The World Won't Listen is a compilation album by English rock band the Smiths, released in the United Kingdom on 23 February 1987 by Rough Trade Records. The album is the second of three compilation albums—following Hatful of Hollow—released by the Smiths in the 1980s. It reached No. 2 on the UK Albums Chart, staying on the charts for 15 weeks.

Background
The album was conceived as a collection of the band's singles and their B-sides from 1985 to 1987. Additionally, the scrapped single "You Just Haven't Earned It Yet, Baby" (which was passed over for "Shoplifters of the World Unite") and the near-single "There Is a Light That Never Goes Out" (a single candidate from The Queen Is Dead that was passed over in favour of "Bigmouth Strikes Again") were included.

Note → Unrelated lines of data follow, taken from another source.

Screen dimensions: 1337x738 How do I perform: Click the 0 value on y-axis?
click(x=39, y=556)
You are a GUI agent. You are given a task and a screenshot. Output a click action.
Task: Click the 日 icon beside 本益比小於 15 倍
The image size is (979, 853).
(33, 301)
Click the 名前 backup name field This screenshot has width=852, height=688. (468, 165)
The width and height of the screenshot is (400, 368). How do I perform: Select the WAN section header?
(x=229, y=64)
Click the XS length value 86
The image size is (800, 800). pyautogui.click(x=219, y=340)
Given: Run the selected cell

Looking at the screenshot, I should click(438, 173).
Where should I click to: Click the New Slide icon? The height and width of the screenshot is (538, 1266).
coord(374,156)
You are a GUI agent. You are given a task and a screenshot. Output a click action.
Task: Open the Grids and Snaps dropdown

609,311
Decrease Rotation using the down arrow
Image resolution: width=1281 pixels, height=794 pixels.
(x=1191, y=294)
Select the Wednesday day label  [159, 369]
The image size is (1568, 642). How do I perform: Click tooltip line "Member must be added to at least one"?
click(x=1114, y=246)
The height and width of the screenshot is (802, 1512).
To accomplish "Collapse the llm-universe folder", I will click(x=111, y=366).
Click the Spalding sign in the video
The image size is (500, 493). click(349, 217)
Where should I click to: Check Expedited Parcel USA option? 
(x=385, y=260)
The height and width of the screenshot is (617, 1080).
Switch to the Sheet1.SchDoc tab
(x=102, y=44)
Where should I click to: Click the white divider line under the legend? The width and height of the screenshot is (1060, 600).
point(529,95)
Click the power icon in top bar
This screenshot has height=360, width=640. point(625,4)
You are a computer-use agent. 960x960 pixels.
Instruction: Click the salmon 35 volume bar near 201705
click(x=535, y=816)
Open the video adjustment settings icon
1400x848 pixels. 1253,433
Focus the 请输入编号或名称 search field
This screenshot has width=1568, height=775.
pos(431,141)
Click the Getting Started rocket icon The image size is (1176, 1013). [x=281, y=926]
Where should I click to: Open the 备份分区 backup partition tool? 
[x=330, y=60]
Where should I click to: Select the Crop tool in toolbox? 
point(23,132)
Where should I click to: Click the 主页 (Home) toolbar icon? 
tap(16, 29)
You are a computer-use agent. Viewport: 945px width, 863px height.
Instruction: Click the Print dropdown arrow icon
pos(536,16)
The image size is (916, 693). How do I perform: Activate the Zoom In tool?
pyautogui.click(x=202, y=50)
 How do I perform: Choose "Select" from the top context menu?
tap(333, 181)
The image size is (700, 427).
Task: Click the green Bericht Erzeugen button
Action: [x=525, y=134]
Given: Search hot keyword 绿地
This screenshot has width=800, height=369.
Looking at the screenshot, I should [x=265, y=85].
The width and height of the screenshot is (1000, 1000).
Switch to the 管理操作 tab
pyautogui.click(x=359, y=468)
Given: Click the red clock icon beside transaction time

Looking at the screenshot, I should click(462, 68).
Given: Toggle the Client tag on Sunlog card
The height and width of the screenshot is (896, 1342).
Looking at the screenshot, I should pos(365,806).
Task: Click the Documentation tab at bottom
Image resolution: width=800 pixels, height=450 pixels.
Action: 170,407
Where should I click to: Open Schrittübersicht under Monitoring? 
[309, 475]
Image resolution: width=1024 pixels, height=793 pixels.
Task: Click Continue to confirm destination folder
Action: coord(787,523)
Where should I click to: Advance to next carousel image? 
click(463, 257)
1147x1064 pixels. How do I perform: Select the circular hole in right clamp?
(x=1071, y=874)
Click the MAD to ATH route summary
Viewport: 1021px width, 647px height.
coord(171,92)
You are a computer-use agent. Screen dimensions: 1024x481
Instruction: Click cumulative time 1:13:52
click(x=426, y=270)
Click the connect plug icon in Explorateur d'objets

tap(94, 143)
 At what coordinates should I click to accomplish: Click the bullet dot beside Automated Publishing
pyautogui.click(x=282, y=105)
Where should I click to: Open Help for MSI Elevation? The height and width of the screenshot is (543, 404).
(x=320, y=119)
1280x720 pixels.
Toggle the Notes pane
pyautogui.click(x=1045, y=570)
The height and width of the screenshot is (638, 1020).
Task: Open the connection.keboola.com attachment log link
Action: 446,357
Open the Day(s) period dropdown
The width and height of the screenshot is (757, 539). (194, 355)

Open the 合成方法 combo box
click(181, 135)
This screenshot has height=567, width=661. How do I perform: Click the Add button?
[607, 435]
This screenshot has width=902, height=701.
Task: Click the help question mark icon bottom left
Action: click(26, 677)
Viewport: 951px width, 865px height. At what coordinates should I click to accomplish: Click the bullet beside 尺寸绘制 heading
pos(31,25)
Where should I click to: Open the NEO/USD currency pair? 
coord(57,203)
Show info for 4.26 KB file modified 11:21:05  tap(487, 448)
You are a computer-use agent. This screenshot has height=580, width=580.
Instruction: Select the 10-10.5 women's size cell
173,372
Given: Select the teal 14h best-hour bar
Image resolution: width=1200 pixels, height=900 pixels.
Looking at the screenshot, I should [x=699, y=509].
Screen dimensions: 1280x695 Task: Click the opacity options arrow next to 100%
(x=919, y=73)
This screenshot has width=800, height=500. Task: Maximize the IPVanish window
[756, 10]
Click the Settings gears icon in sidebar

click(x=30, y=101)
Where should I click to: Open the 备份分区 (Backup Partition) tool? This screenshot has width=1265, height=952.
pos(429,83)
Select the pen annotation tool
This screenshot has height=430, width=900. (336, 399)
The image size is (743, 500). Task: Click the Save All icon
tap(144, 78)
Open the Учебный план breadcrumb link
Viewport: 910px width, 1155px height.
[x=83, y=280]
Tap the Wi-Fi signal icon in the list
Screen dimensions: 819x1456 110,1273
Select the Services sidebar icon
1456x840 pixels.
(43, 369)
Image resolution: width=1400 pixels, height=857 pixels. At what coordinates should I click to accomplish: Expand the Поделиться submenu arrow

The title reflects Smiths singer Morrissey's belief that mainstream radio and record buyers weren't paying attention to the band. The compilation was succeeded three months later by Louder Than Bombs, released in the US by Rough Trade and featuring a similar, but extended track listing. The World Won't Listen contains two versions of songs that do not appear on Louder Than Bombs: the single version of "The Boy with the Thorn in His Side" and the single edit of "That Joke Isn't Funny Anymore". Additionally, The World Won't Listen contains different versions of two songs that would appear on Louder Than Bombs: "Stretch Out and Wait" features an alternate vocal, and "You Just Haven't Earned It Yet, Baby" appears in a slightly different and longer mix. In some territories, a double LP (and double cassette) second edition was released with an additional 12 tracks on the extra disk. The 12 extra tracks are mostly sourced (in order) from Louder than Bombs as well as "Panic" B-side "The Draize Train", which doesn't otherwise appear on either. The 2011 reissue replaced the single version of "The Boy With the Thorn in His Side" with the album version. Also of note is the fact that "Ask" appears on both The World Won't Listen and Louder Than Bombs in a slightly different and longer mix than its single version.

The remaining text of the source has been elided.